WHAT YOU SHOULD DO:
Lay out the following lines as a numbered list, omitting any blank lines.
═════ GIVEN INFORMATION
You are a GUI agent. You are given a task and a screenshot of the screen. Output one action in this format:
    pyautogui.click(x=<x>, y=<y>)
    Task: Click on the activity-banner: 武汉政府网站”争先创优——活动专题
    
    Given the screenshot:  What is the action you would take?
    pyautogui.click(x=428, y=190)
══════════
WRITTEN RESPONSE:
1. You are a GUI agent. You are given a task and a screenshot of the screen. Output one action in this format:
2.     pyautogui.click(x=<x>, y=<y>)
3.     Task: Click on the activity-banner: 武汉政府网站”争先创优——活动专题
4.     Given the screenshot:  What is the action you would take?
5.     pyautogui.click(x=428, y=190)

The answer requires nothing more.